Change is Coming: Preparing For China’s National Sword Policy
In order to keep our diverse membership informed about important issues facing our industry in the Carolinas and beyond, CRA has prepared the following information. Please contact us with questions or comments.
What is National Sword?
In 2013, China implemented a policy known as Green Fence, enacting more stringent regulations requiring an increase in quality of recyclables entering the country. These regulations primarily impacted plastics and paper; however, other commodities were also required to decrease contamination. This summer, China has continued their push to clean up recyclables entering their country through the National Sword policy.
Through the National Sword policy, China notified the World Trade Organization of its intent to ban the import of items such as mixed plastic, plastics that once contained food, rigid plastics, and mixed paper as of January 1, 2018. In addition, all recyclable commodities still allowed in the country are required to meet a 0.3% or less contamination limit. This aggressive quality goal creates uncertainty about what recyclable commodities China will accept given the current contamination rates found in parts of the US.
With both the Green Fence and the National Sword policies, the government of China is working to clean up the recyclables imported into the country and encourage the development of their domestic recycling markets. While both of these goals are laudable, the speed at which the National Sword policy is being executed is concerning for the recycling industry in the United States.
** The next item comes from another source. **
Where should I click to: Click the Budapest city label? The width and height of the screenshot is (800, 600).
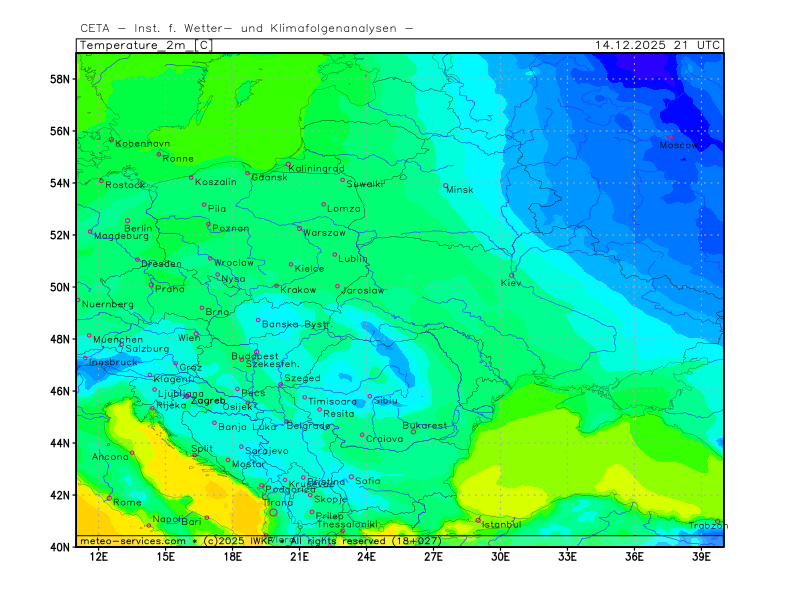(255, 356)
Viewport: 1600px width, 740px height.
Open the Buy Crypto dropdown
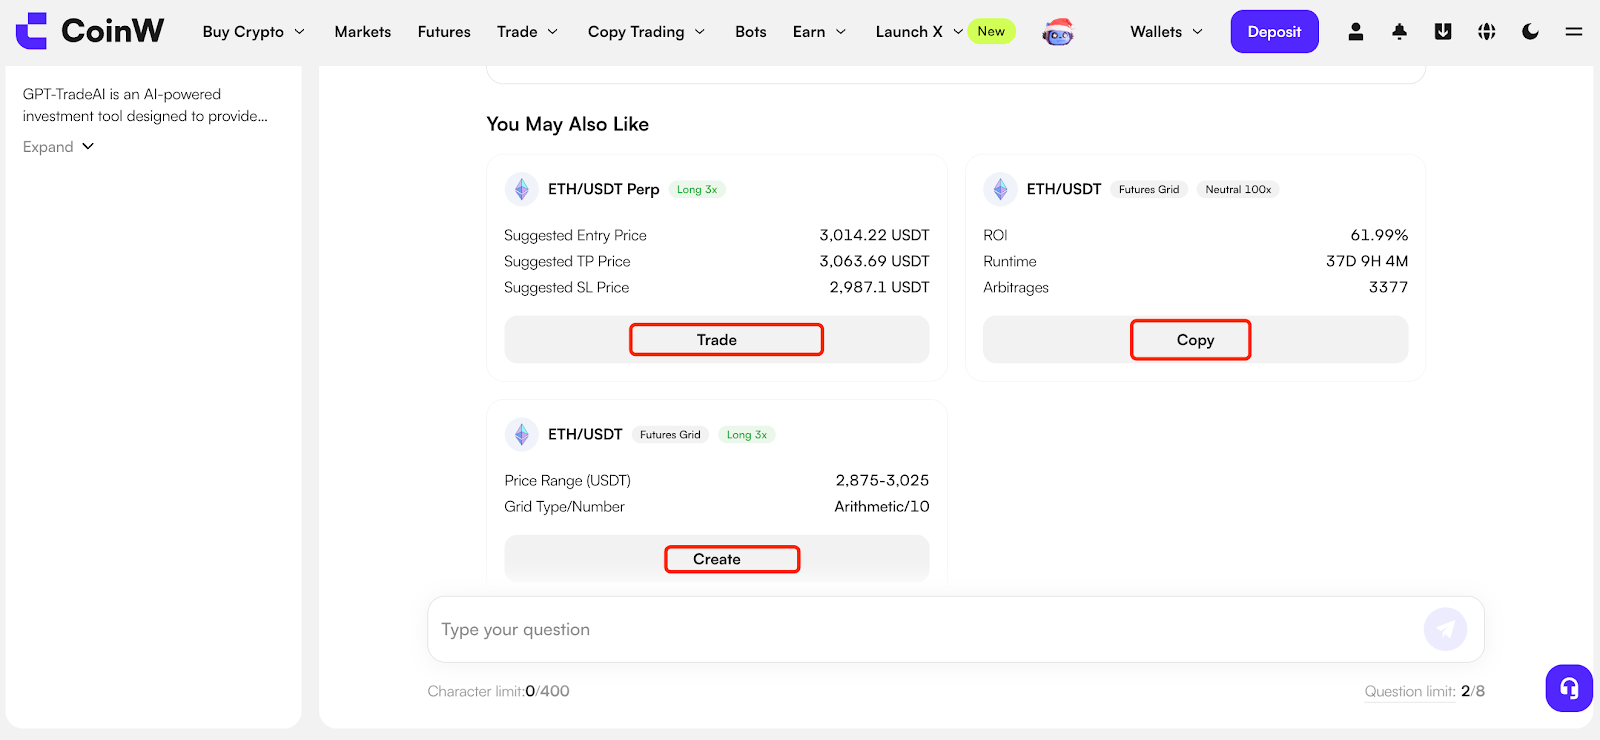pyautogui.click(x=253, y=32)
How Does National Sword Impact The USA?
It is uncertain exactly how National Sword will affect recycling in the US, and it will likely vary regionally and by recycling sector. China buys a great deal of US recyclables. For example, in 2016, China accounted for 27 percent of all global scrap imports, with paper and plastics comprising the largest volumes of material received for recycling. That year, the US recovered 52.6 million tons of paper – including cardboard, newspaper, curbside mixed paper, and other commercial and industrial paper products. China imported over 25 percent of those fiber products as feedstock for their paper mills. The swift execution of National Sword has US recyclers concerned not only about viable markets for their recyclables, but also for current Chinese recycling processors ability to locate high quality feedstock.
How Does National Sword Impact the Carolinas?
We are fortunate in the Carolinas to have strong regional markets for many of the materials that are being targeted by the upcoming Chinese restrictions and bans. While the National Sword policy will surely impact our ability to trade some recyclable materials, we will work diligently through the potential disruption in markets and resolve the issue through our resilience, preparation and commitment to clean recycling. Interest groups are currently working with the Chinese to lessen the impact of the policy while respecting the needs of China’s recycling industry. It is impossible to predict the impact of National Sword as the Chinese government has not clarified the particulars of this policy, but preparing for change and staying informed is essential.
Moving Forward with National Sword
To help stem concerns for the US recycling industry, recyclers and citizens should work to ensure all are recycling the right items. A list of your local recyclable items may be found here – www.iwanttoberecycled.org/search. By sticking to this list, the quality of recyclables will increase, allowing for the continuation of those commodities to be processed and reused. Collectors and local governments can assist in this effort by increasing curbside education and enforcement for cleaner materials going to Material Recovery Facilities (MRFs).
MRFs must continue to be diligent in sorting and preparing materials for market. Domestic market development also needs to be explored to bolster local processing options. Encouraging the development of local infrastructure instead of relying on international markets will help the long-term strength of the US recycling industry.